*Page extract:*
• • • • •
Cannabis, cannabinoids and cancer – the evidence so far

Here is a solid article that I found on the subject. It’s long and I’m only sharing a excerpt. For the entire article please go to the source at;

We’ve broken it down under a number of headings:

This post is long, but can be summarised by saying that at the moment there isn’t enough reliable evidence to prove that cannabinoids – whether natural or synthetic – can effectively treat cancer in patients, although research is ongoing around the world.

And in case you’ve seen articles on the internet about it – no, the US government hasn’t “just admitted that cannabis kills cancer”, as we explain in this comment[Updated KA 01/10/15]

Read on to get the full picture.

What are cannabinoids and how do they work?

Cannabinoids” is a blanket term covering a family of complex chemicals (both natural and man-made) that lock on to cannabinoid receptors – protein molecules on the surface of cells.

Humans have been using cannabis plants for medicinal and recreational purposes for thousands of years, but cannabinoids themselves were first purified from cannabis plants in the 1940s. The structure of the main active ingredient of cannabis plants – delta-9 tetrahydrocannabinol (THC) – was discovered in the 60s. It wasn’t until the late 1980s that researchers found the first cannabinoid receptor, followed shortly by the discovery that we create cannabinoid-like chemicals within our own bodies, known as endocannabinoids.

The CB1 and CB2 receptors

The CB1 and CB2 receptors.Image source

We have two main types of cannabinoid receptor, CB1 and CB2, which are found in different locations and do different things. CB1 is mostly found on cells in the nervous system, including certain areas of the brain and the ends of nerves throughout the body, while CB2 receptors are mostly found in cells from the immune system. Because of their location in the brain, it’s thought that CB1 receptors are responsible for the infamous ‘high’ (known as psychoactive effects) resulting from using cannabis.

There is also a third family of cannabinoid receptors, known as GPR, of which the main type is GPR55. Less is known about these receptors, but researchers are investigating them to see if they could lead to effective approaches for treating cancer. [Updated KA 14/08/14]

Over the past couple of decades scientists have found that endocannabinoids and cannabinoid receptors are involved in a vast array of functions in our bodies, including helping to control brain and nerve activity (including memory and pain), energy metabolism, heart function, the immune system and even reproduction. Because of this molecular multitasking, they’re implicated in a huge range of illnesses, from cancer to neurodegenerative diseases.

Can cannabinoids treat cancer?

There is no doubt that cannabinoids – both natural and synthetic – are interesting biological molecules. Hundreds of scientists around the world are investigating their potential in cancer and other diseases – as well as the harms they can cause – brought together under the blanket organisation The International Cannabinoid Research Society.

Researchers first looked at the anticancer properties of cannabinoids back in the 1970s, andmany hundreds of scientific papers looking at cannabinoids and cancer have been published since then. This Wellcome Witness seminar is also fascinating reading for aficionados of the history of medical cannabis, including the scientific, political and legal twists. [Updated KA 26/03/14] 

The scientific journal Nature has also published a supplement containing a number of review articles about various aspects of cannabis. It’s free to access and worth a read. [Updated KA 24/09/15]

But claims that this body of preclinical research is solid “proof” that cannabis or cannabinoids can cure cancer is highly misleading to patients and their families, and builds a false picture of the state of progress in this area. For example, we’ve taken a look at more than 30 scientific papers that are often claimed to “prove” that cannabis cures various types of cancer[Updated KA 21/07/14]

Let’s take a closer look at the evidence.
• • • • •
*Record set:*
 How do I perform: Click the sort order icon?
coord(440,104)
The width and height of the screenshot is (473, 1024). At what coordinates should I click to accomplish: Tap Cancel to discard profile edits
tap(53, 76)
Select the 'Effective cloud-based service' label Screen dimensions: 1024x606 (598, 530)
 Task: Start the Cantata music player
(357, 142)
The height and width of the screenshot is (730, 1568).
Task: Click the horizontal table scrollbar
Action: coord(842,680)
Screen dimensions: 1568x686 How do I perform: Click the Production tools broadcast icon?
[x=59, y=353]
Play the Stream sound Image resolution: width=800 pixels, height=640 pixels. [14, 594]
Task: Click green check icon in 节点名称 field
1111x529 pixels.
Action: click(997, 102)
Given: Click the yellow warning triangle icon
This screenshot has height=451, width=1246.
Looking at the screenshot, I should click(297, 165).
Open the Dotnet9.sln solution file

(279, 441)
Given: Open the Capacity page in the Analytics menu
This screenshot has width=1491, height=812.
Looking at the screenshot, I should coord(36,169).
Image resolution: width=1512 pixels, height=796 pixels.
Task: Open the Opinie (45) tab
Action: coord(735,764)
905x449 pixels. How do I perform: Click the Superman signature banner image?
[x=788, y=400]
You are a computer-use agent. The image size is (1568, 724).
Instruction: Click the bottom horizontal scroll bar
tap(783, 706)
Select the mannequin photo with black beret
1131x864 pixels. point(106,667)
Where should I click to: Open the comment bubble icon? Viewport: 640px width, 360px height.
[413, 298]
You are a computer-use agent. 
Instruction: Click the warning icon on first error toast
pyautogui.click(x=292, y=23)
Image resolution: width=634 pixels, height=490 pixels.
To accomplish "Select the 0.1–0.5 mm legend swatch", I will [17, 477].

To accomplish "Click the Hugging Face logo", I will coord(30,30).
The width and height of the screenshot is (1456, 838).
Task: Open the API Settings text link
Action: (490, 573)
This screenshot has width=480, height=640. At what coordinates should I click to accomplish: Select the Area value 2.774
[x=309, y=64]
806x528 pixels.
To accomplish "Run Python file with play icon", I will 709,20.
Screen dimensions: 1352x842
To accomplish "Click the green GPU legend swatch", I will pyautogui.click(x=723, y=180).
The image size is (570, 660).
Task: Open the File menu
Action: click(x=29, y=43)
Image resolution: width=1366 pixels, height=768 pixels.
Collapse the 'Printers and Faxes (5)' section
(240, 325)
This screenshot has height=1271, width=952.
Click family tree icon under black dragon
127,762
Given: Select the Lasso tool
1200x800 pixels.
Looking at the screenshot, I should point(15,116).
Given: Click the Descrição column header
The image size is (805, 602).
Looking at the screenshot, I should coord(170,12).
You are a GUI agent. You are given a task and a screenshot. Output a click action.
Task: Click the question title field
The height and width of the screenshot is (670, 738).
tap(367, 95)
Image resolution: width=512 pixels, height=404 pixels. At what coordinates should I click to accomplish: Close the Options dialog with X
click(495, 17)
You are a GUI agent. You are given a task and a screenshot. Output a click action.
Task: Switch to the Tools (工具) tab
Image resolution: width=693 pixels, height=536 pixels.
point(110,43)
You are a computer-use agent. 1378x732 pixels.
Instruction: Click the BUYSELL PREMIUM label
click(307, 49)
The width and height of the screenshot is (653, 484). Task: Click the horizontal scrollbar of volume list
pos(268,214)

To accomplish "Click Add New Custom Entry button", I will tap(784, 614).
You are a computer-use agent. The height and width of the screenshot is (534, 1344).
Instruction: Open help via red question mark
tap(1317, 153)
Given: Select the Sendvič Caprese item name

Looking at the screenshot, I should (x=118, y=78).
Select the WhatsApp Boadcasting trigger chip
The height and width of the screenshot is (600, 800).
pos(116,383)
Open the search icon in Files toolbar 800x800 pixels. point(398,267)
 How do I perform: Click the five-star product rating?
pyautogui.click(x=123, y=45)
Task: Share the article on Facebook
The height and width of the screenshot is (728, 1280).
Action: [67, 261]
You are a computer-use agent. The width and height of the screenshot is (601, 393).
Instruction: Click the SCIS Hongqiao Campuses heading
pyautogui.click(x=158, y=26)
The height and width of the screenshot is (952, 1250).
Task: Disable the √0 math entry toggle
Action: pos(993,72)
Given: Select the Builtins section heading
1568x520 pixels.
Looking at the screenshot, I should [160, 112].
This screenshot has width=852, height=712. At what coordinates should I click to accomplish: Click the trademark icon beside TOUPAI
• • • • •
In the page on cannabinoids and cancer, reproduce verbatim the passage that opens with the words "And in case" and ends after the words "the full picture.". These records come from a separate source and have no connection to the text.

*Solution to the exercise:*
And in case you’ve seen articles on the internet about it – no, the US government hasn’t “just admitted that cannabis kills cancer”, as we explain in this comment[Updated KA 01/10/15]

Read on to get the full picture.